For all the condemnation of Clinton’s speech in the news media, the prosecution team didn’t take any false optimism out of the events of August 17. In his grand jury testimony, the president had been more careful than in his deposition, seven months earlier. Increasingly, the savvier members of the prosecution staff recognized that their entire case came down to the
sex—whether the president had lied about it in his deposition and then in his grand jury testimony. In light of Clinton’s refusal to answer certain questions, Bittman and Wisenberg had pinned him down as best they could. Before the grand jury, Clinton had repeated his position that as he understood the definition of sexual relations provided to him on January 18, he had not had such contacts with Lewinsky. Clinton had admitted to “inappropriate intimate contact,” which he declined to spell out, but by a sort of process of elimination, he had said he had not “directly” touched Lewinsky’s breasts or vagina with his hands or mouth “with intent to arouse” her.

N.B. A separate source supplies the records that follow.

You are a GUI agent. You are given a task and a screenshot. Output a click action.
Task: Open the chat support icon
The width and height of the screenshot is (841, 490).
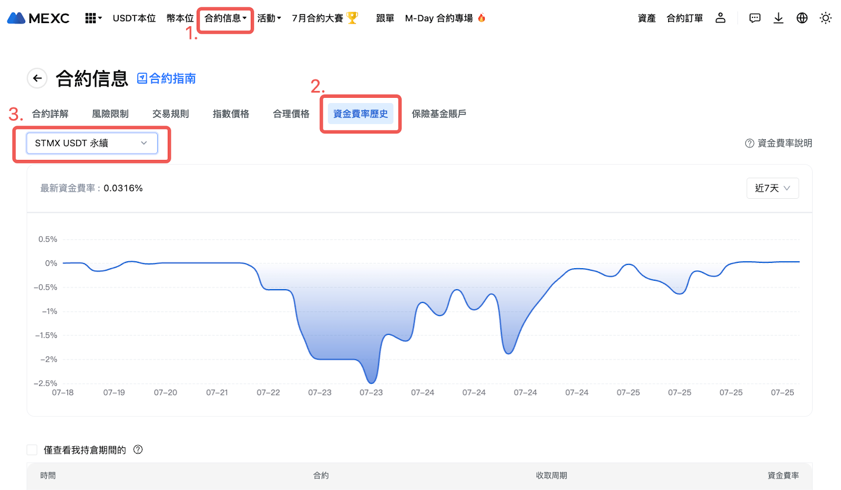pyautogui.click(x=754, y=18)
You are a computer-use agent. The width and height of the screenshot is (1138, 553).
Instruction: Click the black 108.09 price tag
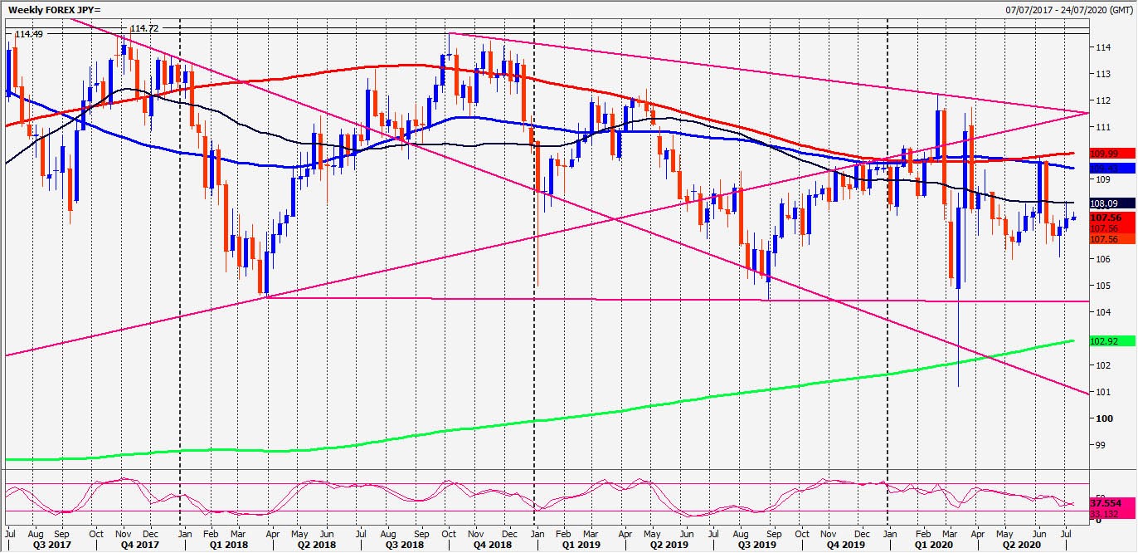tap(1105, 202)
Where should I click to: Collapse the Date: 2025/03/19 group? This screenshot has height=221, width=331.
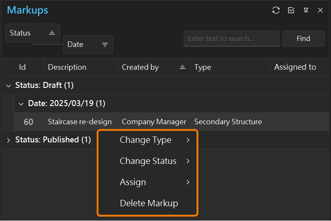click(x=21, y=104)
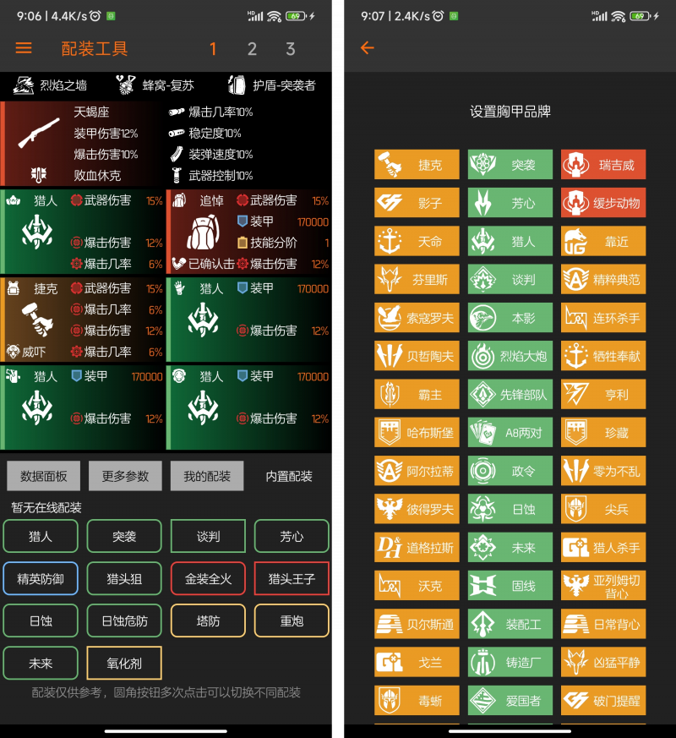Select the 哈布斯堡 brand icon
Screen dimensions: 676x738
pyautogui.click(x=416, y=432)

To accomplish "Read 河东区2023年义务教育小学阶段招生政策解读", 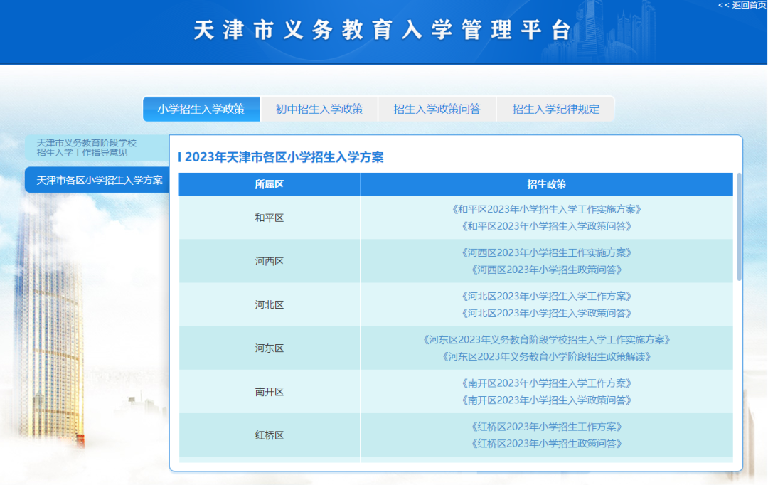I will click(546, 356).
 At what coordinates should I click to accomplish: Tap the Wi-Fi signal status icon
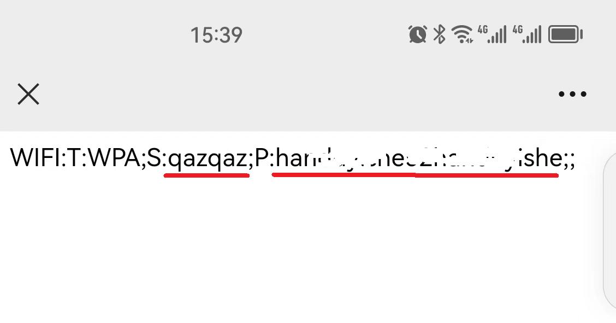462,34
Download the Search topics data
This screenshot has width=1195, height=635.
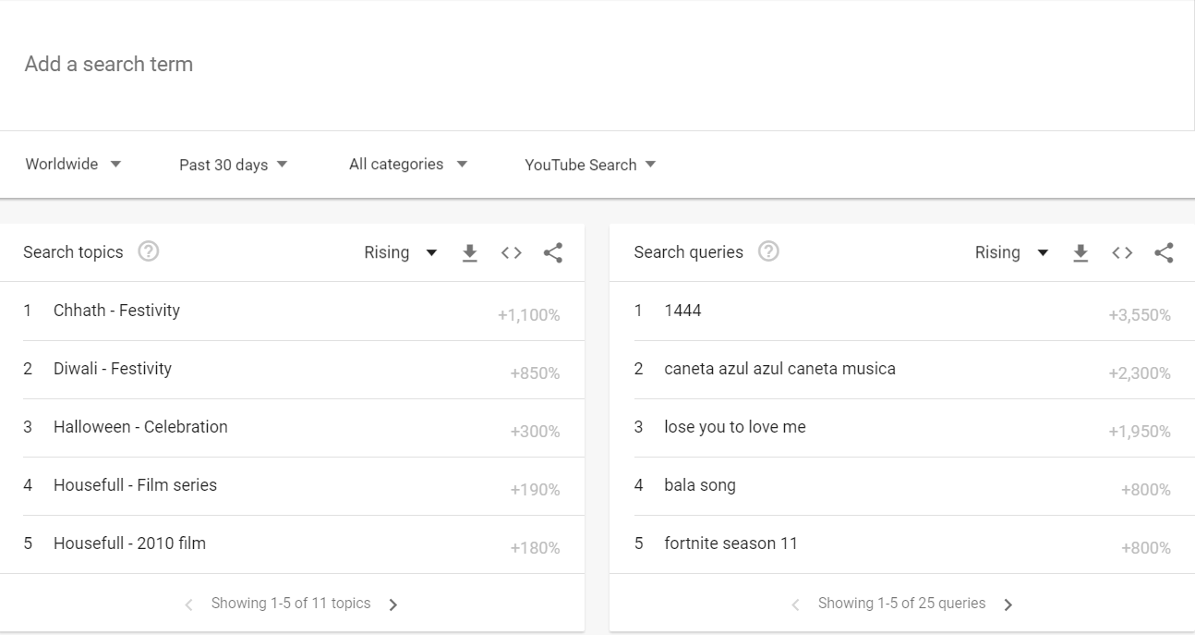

It was a slender basis on which to make a case. Since Clinton had admitted intimate contact, what difference did it make whether he acknowledged precisely how and where he had placed his hands and mouth? A big difference, according to the clear consensus at the Office of Independent Counsel. If they could prove a falsehood—any falsehood—they were going to make a case, regardless of the subject matter. In a United States Attorney’s Office, where judges and prosecutors were lied to with regularity, prosecutors would weigh the significance of the false statements and consider whether the government’s resources might be better deployed in another way. But in an independent counsel’s office, especially this one, this kind of thinking was anathema. As Starr said in one of his curbside news conferences, “Okay, you’re taking an oath … under God, that you will—‘so help me, God, that I will tell the truth.’ That’s awfully important. Now that means we attach a special importance to it. There’s no room for white lies. There’s no room for shading. There’s only room for truth.… You cannot defile the temple of justice.”

So Starr would pursue the perjury about sex, and that raised a different issue. In her testimony before the grand jury on August 6, Lewinsky had spoken in a general way about her sexual relationship with the president. Now, in light of how the Starr team wanted to parse Clinton’s answers in the grand jury, there would be a need for a great deal more specificity about the mechanics of their encounters. How they chose to conduct that next examination of Lewinsky would itself turn out to be a landmark in the history of American law enforcement.

Women who met Starr for the first time often remarked on his courtliness—opening doors, pulling out chairs, and generally behaving as he was taught
in San Antonio. He was a good listener, too, and his pet phrase “the deliberative process” almost became a joke around the OIC because things sometimes moved so slowly. But no matter how long it took, Starr believed in hearing everyone out. At the end of the process, though, one thing remained the same in any organization Starr had led: he followed the advice of men.